(Stored data)

━━━━━━━━━━━━━━━━

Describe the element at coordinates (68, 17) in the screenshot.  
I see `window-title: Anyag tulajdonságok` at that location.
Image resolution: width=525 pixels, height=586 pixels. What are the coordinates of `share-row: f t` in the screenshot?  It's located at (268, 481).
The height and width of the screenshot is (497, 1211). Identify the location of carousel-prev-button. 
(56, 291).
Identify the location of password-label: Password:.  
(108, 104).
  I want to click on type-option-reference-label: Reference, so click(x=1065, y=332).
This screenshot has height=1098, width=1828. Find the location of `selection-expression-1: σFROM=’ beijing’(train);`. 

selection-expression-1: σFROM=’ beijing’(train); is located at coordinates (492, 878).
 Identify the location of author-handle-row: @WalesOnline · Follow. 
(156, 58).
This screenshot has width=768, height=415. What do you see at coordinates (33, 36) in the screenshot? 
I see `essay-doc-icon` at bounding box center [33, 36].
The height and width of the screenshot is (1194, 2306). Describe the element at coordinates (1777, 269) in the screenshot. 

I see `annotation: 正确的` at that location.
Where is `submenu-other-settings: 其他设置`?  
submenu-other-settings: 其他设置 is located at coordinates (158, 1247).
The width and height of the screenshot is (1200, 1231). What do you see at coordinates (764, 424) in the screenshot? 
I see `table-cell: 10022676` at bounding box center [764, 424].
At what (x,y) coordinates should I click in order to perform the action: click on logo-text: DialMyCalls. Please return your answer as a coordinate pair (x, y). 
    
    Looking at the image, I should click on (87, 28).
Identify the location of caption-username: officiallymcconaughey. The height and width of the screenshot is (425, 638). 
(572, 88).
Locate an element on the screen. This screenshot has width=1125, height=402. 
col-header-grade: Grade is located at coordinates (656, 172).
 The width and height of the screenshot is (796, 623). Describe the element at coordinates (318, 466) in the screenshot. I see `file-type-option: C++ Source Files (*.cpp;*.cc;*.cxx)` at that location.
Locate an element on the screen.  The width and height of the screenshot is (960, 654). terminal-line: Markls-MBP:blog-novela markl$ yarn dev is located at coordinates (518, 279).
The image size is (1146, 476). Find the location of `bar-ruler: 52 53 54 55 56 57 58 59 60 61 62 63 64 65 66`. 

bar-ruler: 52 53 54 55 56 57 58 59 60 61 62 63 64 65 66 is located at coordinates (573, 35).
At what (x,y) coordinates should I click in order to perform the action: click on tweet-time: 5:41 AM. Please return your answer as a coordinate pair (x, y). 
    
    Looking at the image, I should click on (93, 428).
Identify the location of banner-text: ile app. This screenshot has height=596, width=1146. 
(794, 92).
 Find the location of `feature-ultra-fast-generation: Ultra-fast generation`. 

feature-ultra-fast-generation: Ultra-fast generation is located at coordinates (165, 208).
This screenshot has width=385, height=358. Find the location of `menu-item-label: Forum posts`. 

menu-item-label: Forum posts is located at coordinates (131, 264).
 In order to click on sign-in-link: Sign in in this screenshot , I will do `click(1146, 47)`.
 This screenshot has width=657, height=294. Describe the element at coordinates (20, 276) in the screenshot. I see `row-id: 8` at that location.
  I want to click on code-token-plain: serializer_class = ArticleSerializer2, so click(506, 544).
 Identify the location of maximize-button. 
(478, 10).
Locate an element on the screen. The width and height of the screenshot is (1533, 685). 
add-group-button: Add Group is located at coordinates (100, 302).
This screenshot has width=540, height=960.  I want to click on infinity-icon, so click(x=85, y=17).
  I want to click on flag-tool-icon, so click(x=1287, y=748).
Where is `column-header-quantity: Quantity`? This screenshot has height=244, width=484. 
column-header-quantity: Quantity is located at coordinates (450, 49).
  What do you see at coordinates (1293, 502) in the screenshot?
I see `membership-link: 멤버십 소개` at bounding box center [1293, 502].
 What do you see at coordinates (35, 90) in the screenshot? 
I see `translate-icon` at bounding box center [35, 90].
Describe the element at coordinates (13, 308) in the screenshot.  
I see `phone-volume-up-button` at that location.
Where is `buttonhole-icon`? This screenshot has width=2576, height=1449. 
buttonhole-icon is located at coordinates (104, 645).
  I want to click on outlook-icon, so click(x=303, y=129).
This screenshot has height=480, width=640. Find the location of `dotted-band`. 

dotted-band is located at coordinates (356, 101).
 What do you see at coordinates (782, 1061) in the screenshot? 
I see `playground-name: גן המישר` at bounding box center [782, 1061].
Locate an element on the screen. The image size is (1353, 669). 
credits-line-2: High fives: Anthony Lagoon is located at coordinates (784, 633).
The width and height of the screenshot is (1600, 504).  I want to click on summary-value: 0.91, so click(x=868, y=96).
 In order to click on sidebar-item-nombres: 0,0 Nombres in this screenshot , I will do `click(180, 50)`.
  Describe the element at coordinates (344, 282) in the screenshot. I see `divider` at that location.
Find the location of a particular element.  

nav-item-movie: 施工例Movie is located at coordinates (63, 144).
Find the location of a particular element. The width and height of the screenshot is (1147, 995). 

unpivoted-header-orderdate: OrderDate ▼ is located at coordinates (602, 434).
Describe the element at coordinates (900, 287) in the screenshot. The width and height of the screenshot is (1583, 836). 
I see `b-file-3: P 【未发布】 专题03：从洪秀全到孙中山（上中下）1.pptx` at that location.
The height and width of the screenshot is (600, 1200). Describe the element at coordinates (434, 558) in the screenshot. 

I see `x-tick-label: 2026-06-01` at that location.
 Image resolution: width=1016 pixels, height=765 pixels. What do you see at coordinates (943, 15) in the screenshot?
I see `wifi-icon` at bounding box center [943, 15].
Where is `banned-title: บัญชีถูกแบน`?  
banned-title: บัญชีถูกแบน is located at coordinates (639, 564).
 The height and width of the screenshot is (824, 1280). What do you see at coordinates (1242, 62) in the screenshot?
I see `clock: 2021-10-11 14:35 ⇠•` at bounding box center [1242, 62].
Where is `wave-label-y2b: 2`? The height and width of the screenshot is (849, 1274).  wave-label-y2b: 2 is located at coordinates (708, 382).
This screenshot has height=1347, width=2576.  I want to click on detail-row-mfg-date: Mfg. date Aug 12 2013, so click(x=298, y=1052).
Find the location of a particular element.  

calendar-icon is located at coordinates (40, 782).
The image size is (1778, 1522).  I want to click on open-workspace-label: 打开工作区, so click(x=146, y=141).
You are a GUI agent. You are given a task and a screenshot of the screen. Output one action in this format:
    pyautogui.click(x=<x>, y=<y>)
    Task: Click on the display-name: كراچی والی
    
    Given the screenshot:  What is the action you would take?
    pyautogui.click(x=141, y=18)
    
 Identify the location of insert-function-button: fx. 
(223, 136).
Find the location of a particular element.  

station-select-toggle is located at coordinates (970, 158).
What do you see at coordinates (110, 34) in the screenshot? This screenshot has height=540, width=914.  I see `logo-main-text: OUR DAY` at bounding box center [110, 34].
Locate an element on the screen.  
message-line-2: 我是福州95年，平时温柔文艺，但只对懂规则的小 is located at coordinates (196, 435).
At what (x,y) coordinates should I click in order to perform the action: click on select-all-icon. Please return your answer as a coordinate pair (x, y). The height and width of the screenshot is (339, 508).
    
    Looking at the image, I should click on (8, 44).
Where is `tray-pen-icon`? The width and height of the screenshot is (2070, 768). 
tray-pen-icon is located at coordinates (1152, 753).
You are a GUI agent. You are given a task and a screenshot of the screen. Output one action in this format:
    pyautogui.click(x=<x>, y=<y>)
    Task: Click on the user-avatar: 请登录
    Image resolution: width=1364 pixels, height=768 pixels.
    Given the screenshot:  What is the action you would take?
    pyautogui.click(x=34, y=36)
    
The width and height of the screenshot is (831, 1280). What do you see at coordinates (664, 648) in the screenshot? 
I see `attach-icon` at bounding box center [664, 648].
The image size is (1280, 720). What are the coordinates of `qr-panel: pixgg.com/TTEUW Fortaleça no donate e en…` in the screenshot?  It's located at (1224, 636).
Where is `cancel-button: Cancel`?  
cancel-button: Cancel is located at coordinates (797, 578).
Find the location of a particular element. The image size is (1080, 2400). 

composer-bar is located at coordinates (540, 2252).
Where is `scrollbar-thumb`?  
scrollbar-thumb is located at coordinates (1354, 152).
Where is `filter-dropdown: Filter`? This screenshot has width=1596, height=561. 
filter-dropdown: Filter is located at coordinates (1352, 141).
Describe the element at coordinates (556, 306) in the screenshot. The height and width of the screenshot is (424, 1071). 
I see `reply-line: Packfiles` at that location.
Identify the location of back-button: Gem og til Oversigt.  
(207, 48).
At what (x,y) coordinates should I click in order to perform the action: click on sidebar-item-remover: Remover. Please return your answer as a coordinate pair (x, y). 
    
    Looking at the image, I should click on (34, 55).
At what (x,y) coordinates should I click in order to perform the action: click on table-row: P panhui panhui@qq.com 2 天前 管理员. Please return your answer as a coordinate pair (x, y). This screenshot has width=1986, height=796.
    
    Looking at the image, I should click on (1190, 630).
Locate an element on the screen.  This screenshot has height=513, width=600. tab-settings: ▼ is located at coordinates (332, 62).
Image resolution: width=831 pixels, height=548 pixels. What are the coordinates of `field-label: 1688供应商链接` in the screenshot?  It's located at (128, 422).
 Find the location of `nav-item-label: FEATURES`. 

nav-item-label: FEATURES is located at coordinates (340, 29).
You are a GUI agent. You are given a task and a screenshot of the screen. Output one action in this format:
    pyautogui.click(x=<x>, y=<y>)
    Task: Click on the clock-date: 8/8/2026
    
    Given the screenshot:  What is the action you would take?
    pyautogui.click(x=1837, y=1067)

━━━━━━━━━━━━━━━━

Instruction >>
Please count the lines in the rows above that contain the string "Forum", matching case exactly, and give only the number.

Exercise solution >>
2